TASK DIRECTIONS — What is needed is an exact copy of the lines from the line holding "The image size is (754, 651)." through the end of the material, with no other lines and no pictures.

PROVIDED DATA —
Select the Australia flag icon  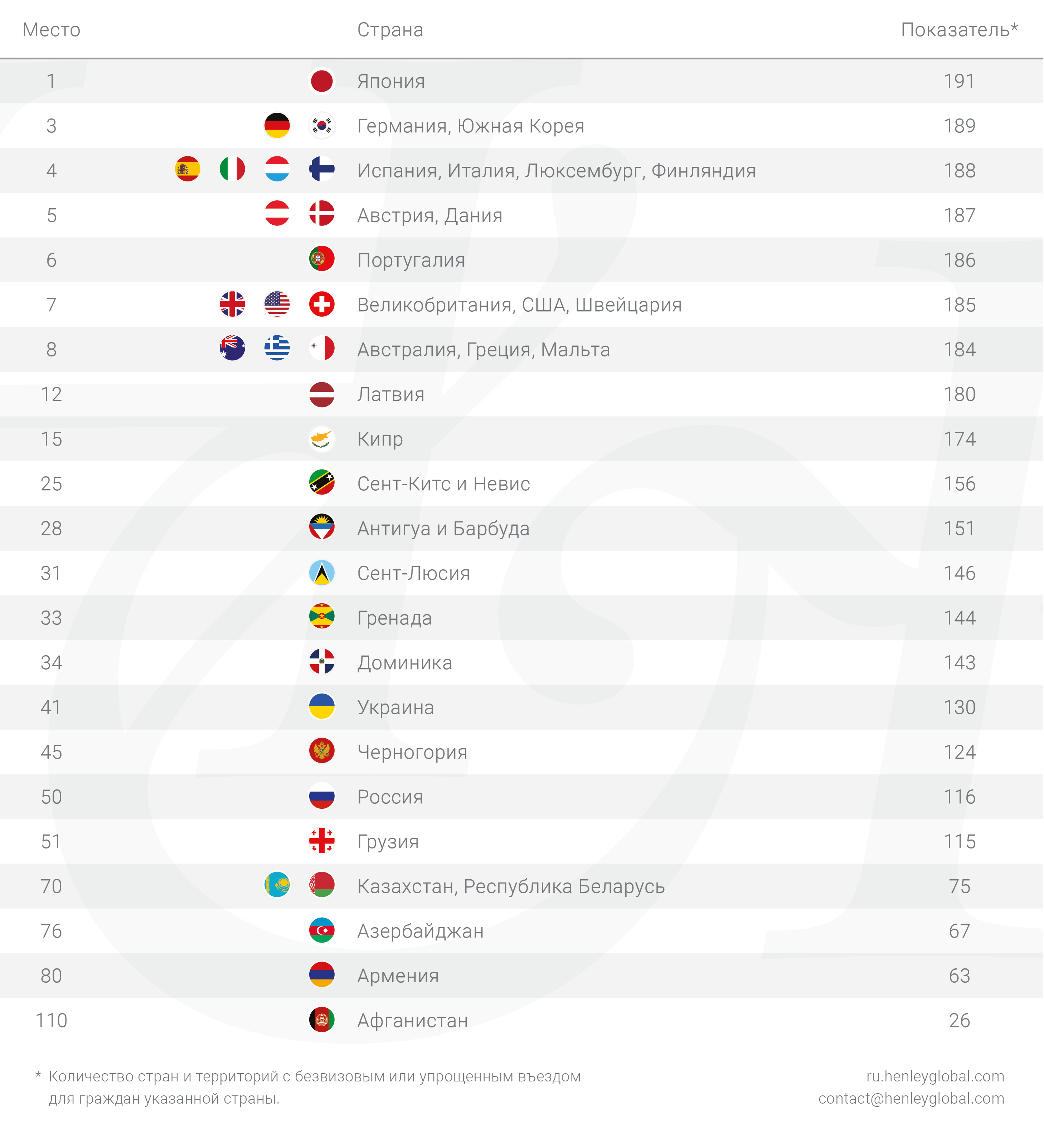(x=232, y=349)
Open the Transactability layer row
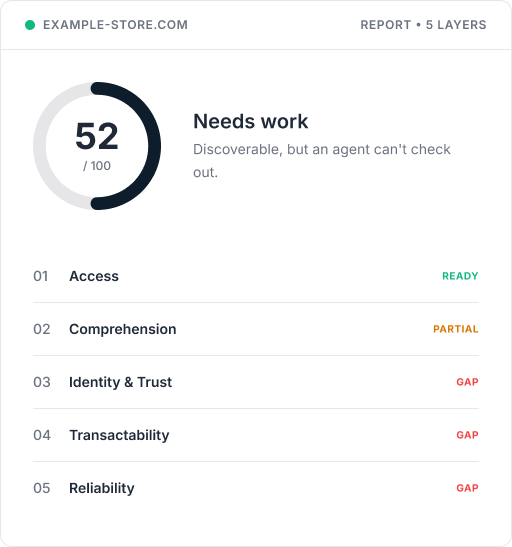This screenshot has height=547, width=512. click(x=256, y=435)
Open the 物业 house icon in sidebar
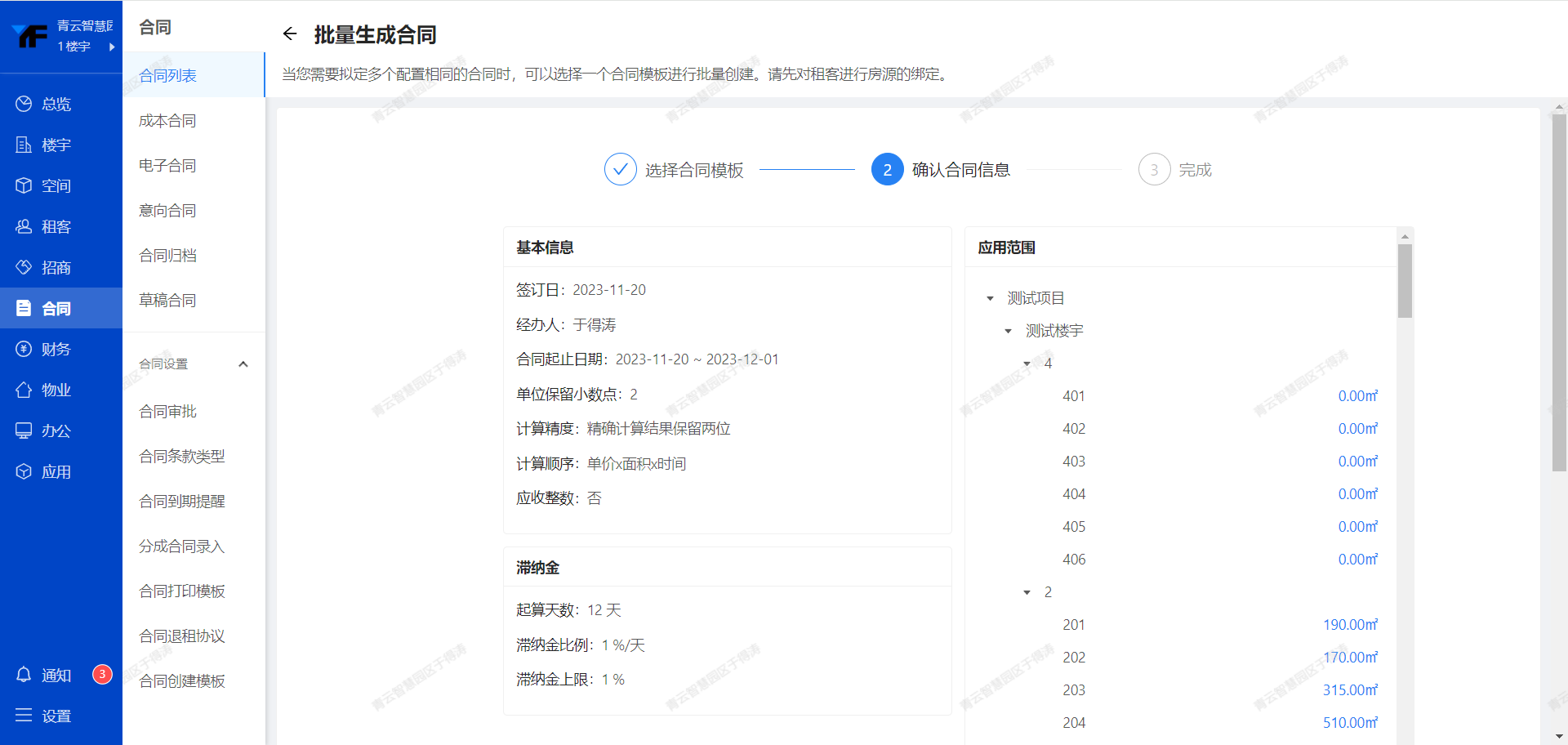Image resolution: width=1568 pixels, height=745 pixels. [24, 390]
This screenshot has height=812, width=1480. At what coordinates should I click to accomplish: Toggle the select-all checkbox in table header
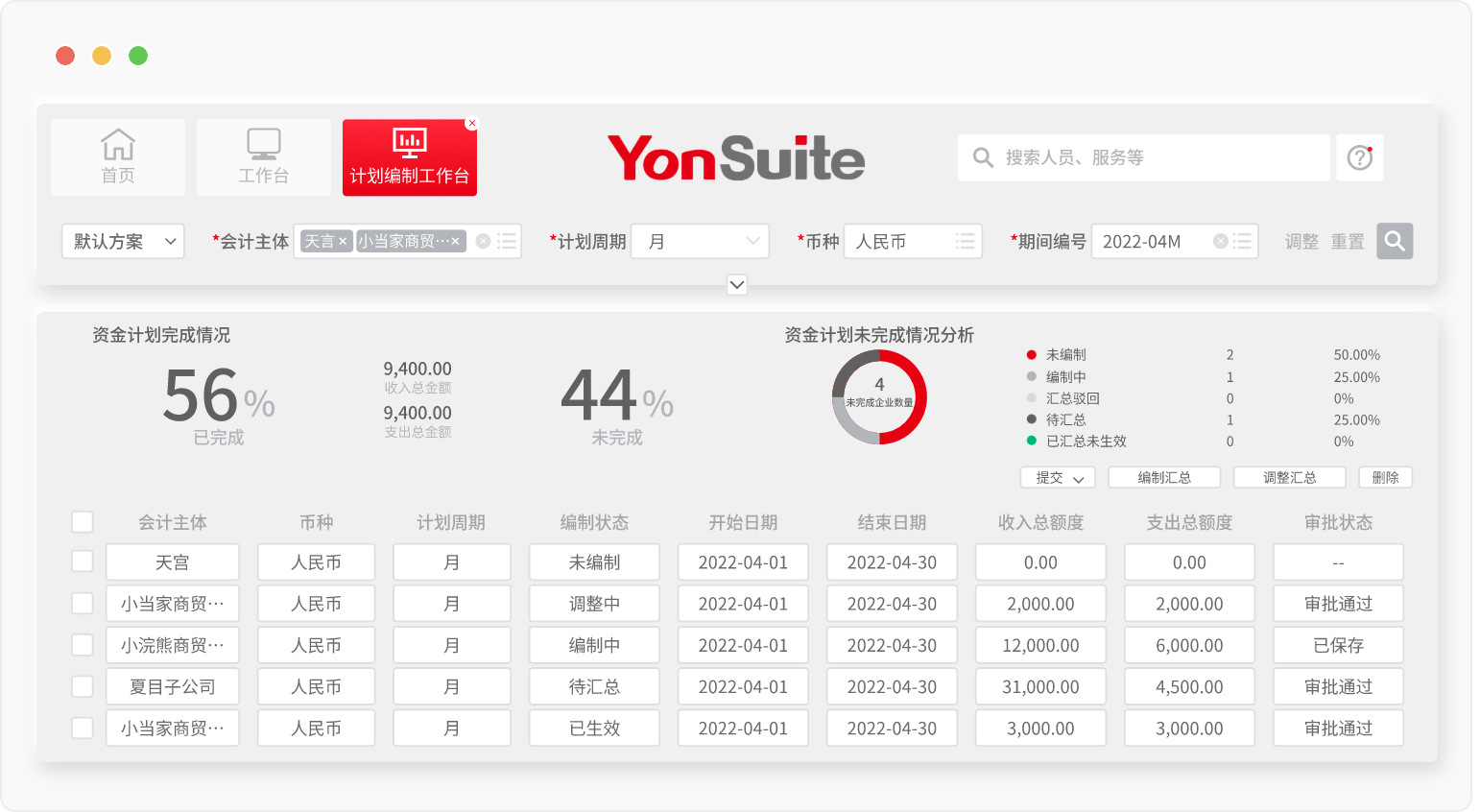point(83,522)
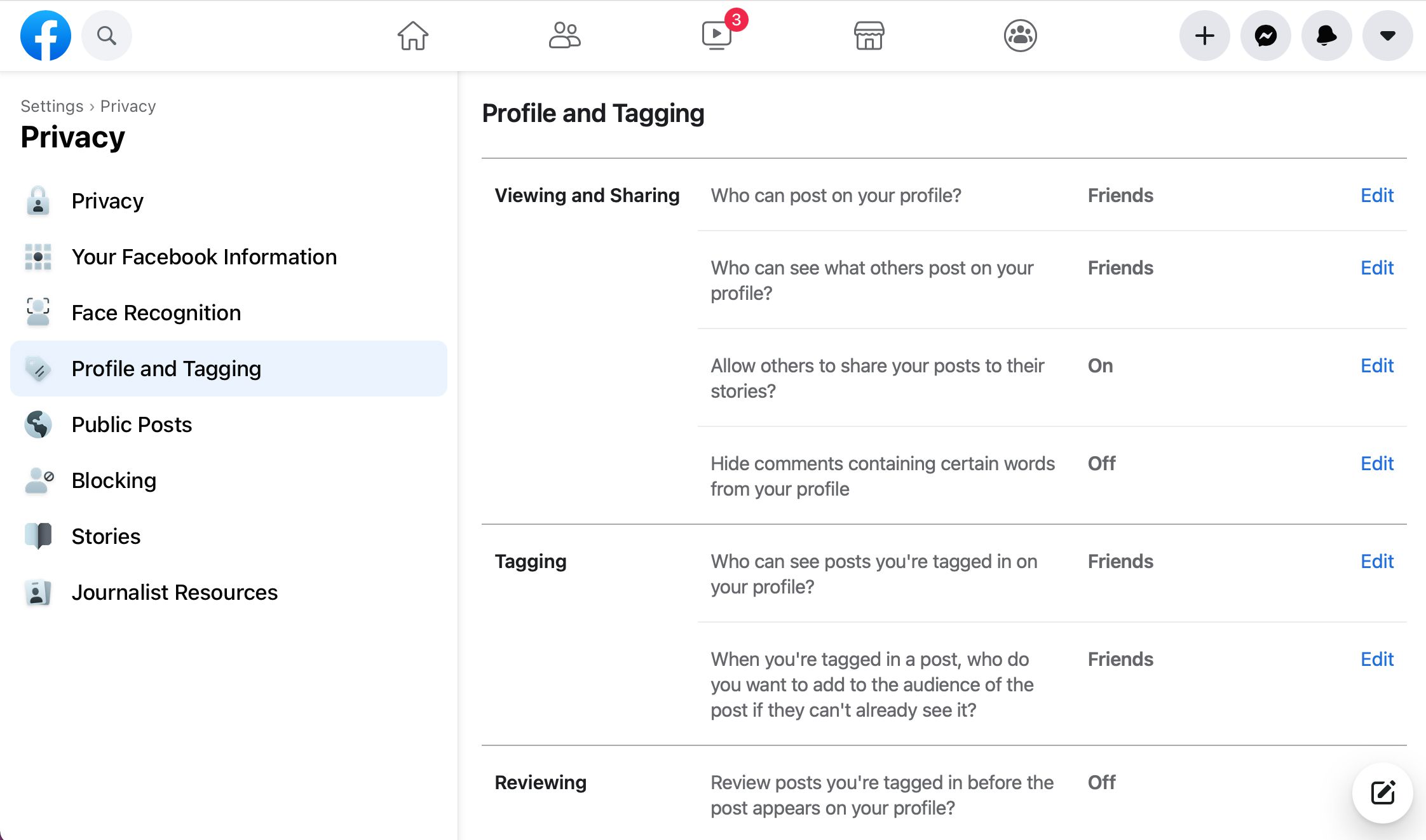This screenshot has width=1426, height=840.
Task: Open the Marketplace icon
Action: pyautogui.click(x=867, y=36)
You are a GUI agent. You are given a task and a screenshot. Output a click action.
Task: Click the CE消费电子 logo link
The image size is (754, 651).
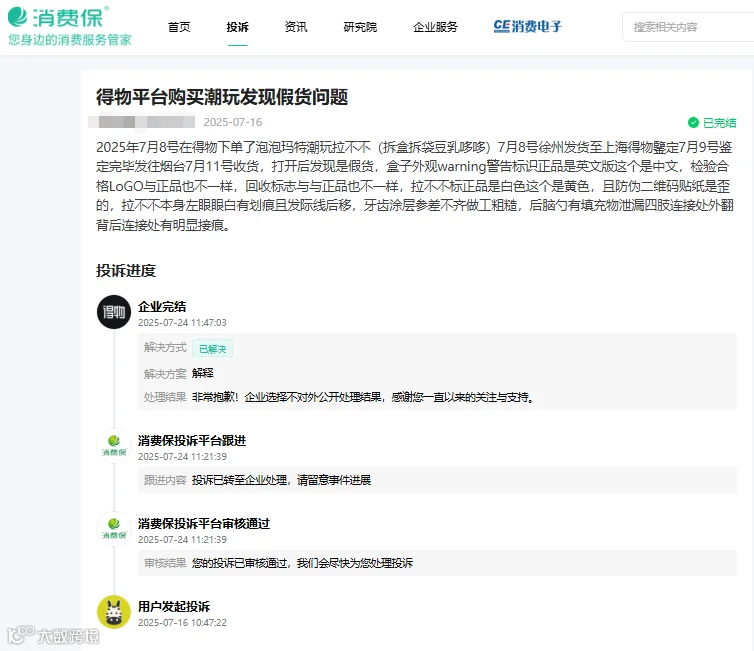528,26
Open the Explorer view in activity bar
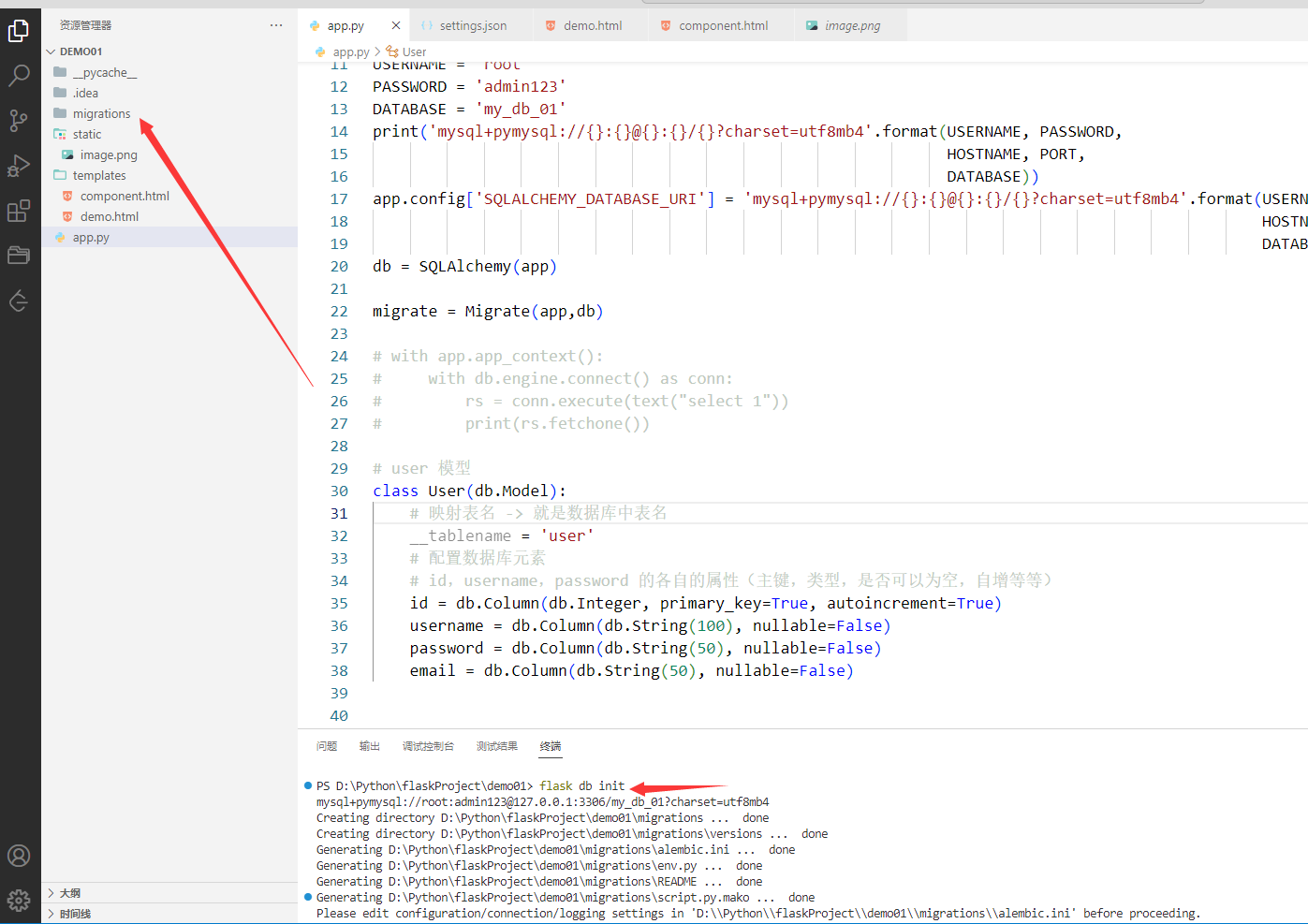This screenshot has width=1308, height=924. pyautogui.click(x=19, y=31)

RESULT OF THE TASK —
The image size is (754, 651).
528,26
Open the Explorer view in activity bar
This screenshot has width=1308, height=924. pyautogui.click(x=19, y=31)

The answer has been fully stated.